Da un lato il piano simbolico, dall’altro il piano aritmetico. Su tutte e due Silvio Berlusconi traballa. Eppure il berlusconismo è vivo, sta meglio del Cavaliere claudicante, lotta e sì, vota Renzi. Iniziamo da Berlusconi che non ha avuto nemmeno il tempo di “gioire” per la decisione dei giudici sull’affidamento ai servizi sociali che, nel giro di qualche ora, altri pezzi del suo mondo sono crollati. Il mandato di arresto per Marcello Dell’Utri, l’abbandono del suo storico portavoce Paolo Bonaiuti e la “fuga” dalla candidatura europea di alcuni big come Galan e Carfagna: tutto questo rappresenta un duro colpo per l’umore e l’immagine del Cavaliere. Se il destino giudiziario del sodale di una vita sembrava scritto dopo anni e anni di processi, resta comunque un punto assegnato a chi vorrebbe dipingere come un “romanzo criminale” l’avventura politica dei berluscones. Ciò che Berlusconi non si aspettava, però, era l’addio di Paolo Bonaiuti, motore della comunicazione e “traduttore” delle intemerate del leader nelle lunghe stagioni del governo né l’emergere di fuggi fuggi dalle liste in vista della «battaglia finale» delle Europee, come l’ha chiamata lo stesso Cavaliere.
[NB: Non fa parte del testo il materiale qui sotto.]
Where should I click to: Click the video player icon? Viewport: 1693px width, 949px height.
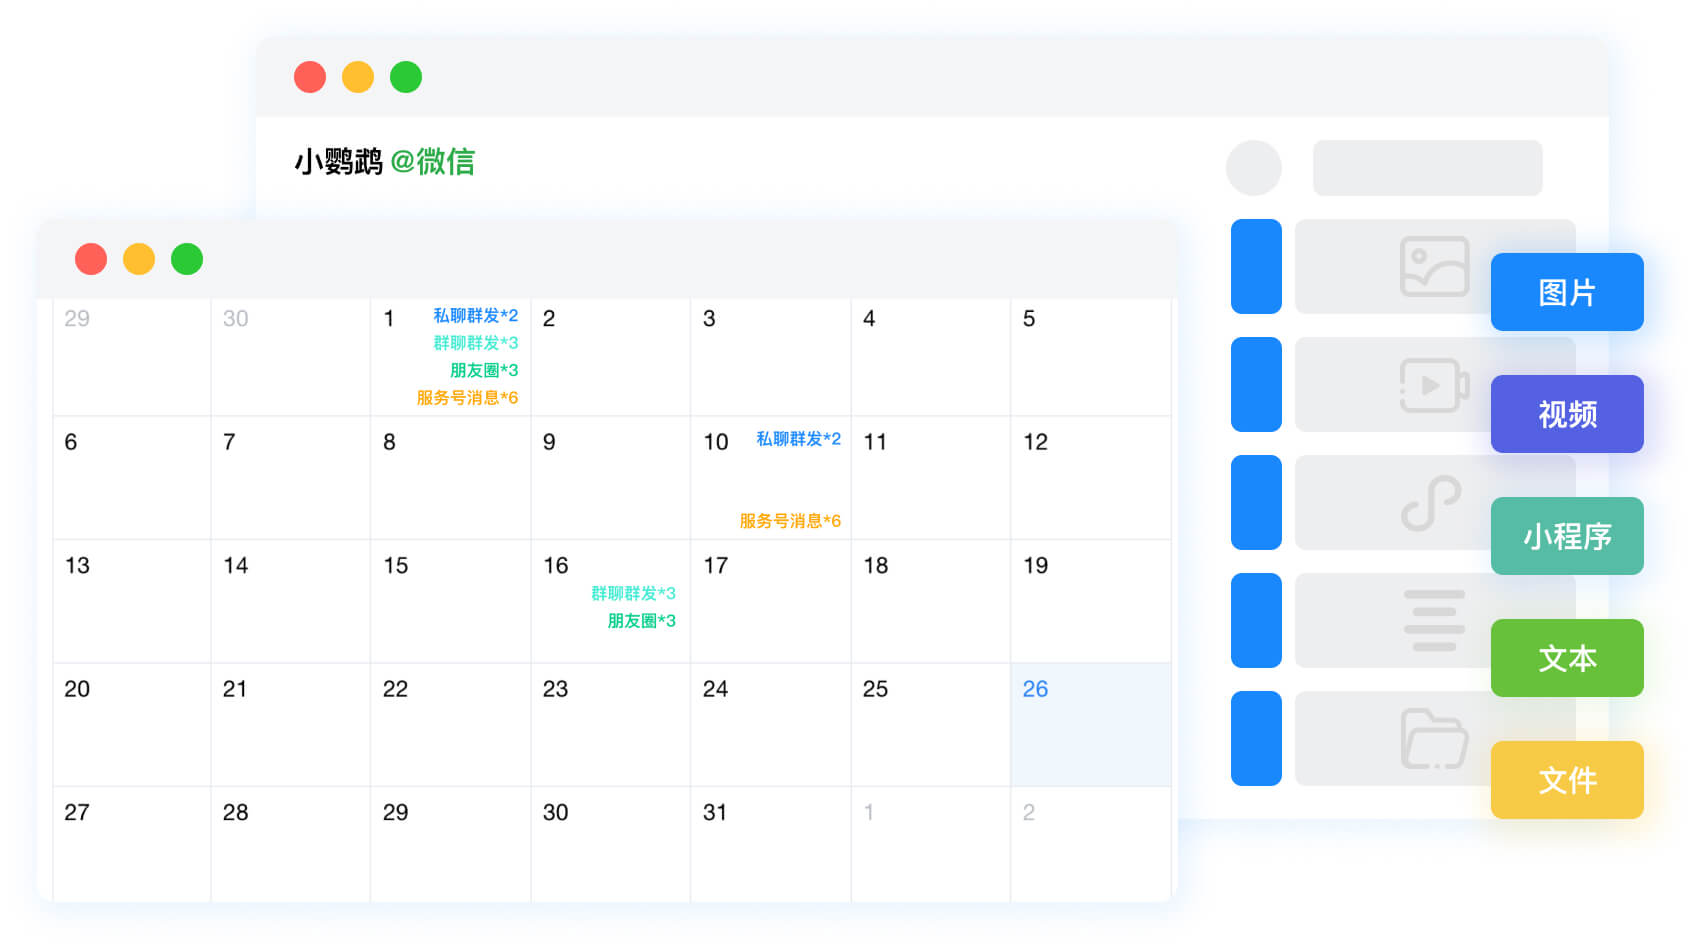click(x=1434, y=385)
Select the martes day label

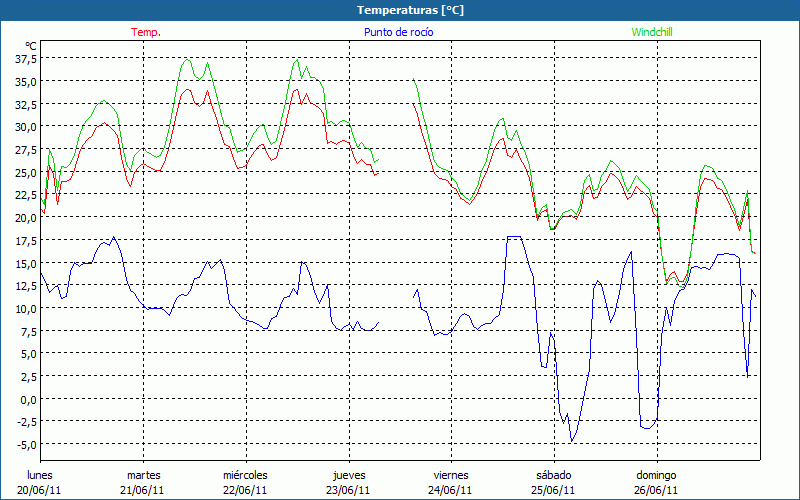click(143, 475)
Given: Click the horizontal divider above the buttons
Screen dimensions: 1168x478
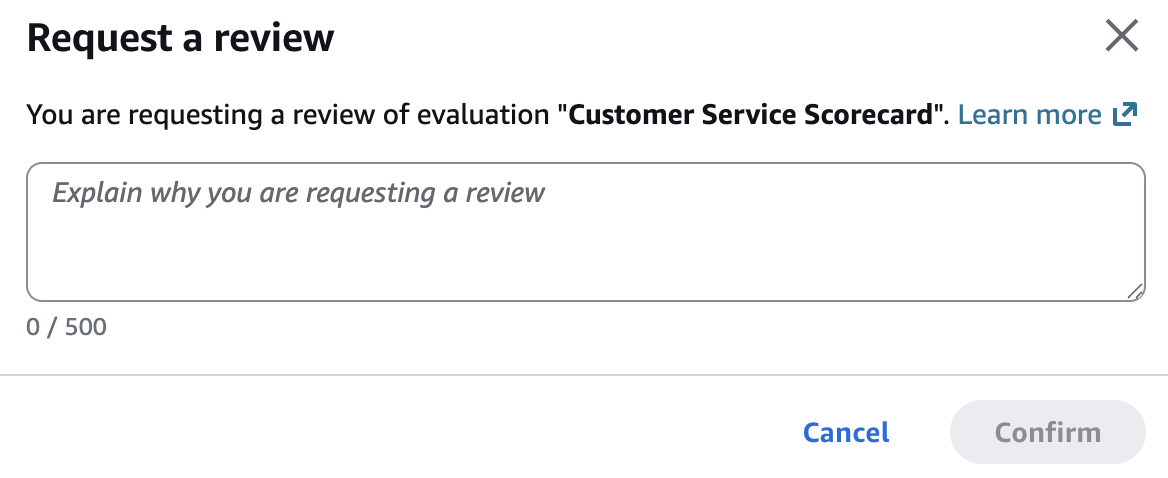Looking at the screenshot, I should click(x=584, y=376).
Ma c’è anche il piano aritmetico sul quale il leader di Forza Italia fatica a reggersi. Stavolta questo non si misura solo con le rilevazioni dei sondaggi (che non danno il partito in gran forma, anzi) ma con un’indicazione di prospettiva molto pericolosa per chi abbia a cuore la continuità berlusconiana. Lo ha spiegato su Repubblica Ilvo Diamanti, sociologo e politologo: «Nelle urne sarà sfida a due». Attenzione: non tra Renzi e Berlusconi, ma tra Renzi e Grillo. «Vent’anni di Berlusconismo hanno abituato gli italiani a personalizzare il loro voto – spiega Diamanti – A votare pro o contro Berlusconi. L’anno scorso questo gioco non ha funzionato. Perché Berlusconi, ormai, è invecchiato. Più delle inchieste della Magistratura, l’hanno logorato anni e anni di governo e di promesse senza esito. Il mito dell’imprenditore e dell’individualismo possessivo. Reso in-credibile dalla crisi. Come la figura che ne è simbolo e interprete. Appunto. Certo, Berlusconi è in grado di sopravvivere alla fine del Berlusconismo. Anche perché è stato cooptato». Da chi? «Da Renzi. È lui, ormai, il leader di riferimento».
Qui entra in gioco un fattore potenzialmente spiazzante non solo per il Cav ma per chi crede, nel centrodestra, di poterne ereditare elettorato e funzione. Quello in uscita verso Renzi non è solo un travaso elettorale, ma (e sono sempre di più a sostenerlo) “culturale”: un’attitudine, una piattaforma, uno stile di fare politica rispetto al quale l’opposizione naturale – in quanto speculare – è quella di Grillo. Il Cavaliere, insomma, ha finito per dare a Renzi – in cambio del riconoscimento del ruolo di riformatore con consequenziale riabilitazione – l’investitura che non ha voluto concedere altrove (e non ancora a uno dei figli).
Rispetto a tutto questo Forza Italia da mesi è il caos: e l’uscita di personaggi di strettissima osservanza berlusconiana come Bonaiuti (nonostante i maligni sostengano che da tempo fosse stato messo da parte da Berlusconi) conferma il trend di chi non riconosce più il Berlusconi di sempre. Giuliano Ferrara, a proposito di chi sta abbandonando il Cavaliere, parla di «momento supremamente badogliano che tutti gli italiani cultori di storia e di memoria conoscono, e anche i non cultori s’accorgono che il topo sguscia via dalla nave che affonda. Non c’è da scandalizzarsi che nel seno del berlusconismo siano state allevate tante mezze tacche, tanti ruffiani, è sempre così, forse anche tra i compagni di Alessandro Magno, quando l’amicizia era la religione superiore dell’amore, anzi, senza forse». L’Elefantino si chiede retoricamente: «Che vogliamo farci? Che importa? Nulla». Per il momento. La cosa grave però – per i berlusconiani che restano – è se questo berlusconismo adesso sta bene altrove. E non nel centrodestra: ma dove piano simbolico e piano aritmetico parlano fiorentino.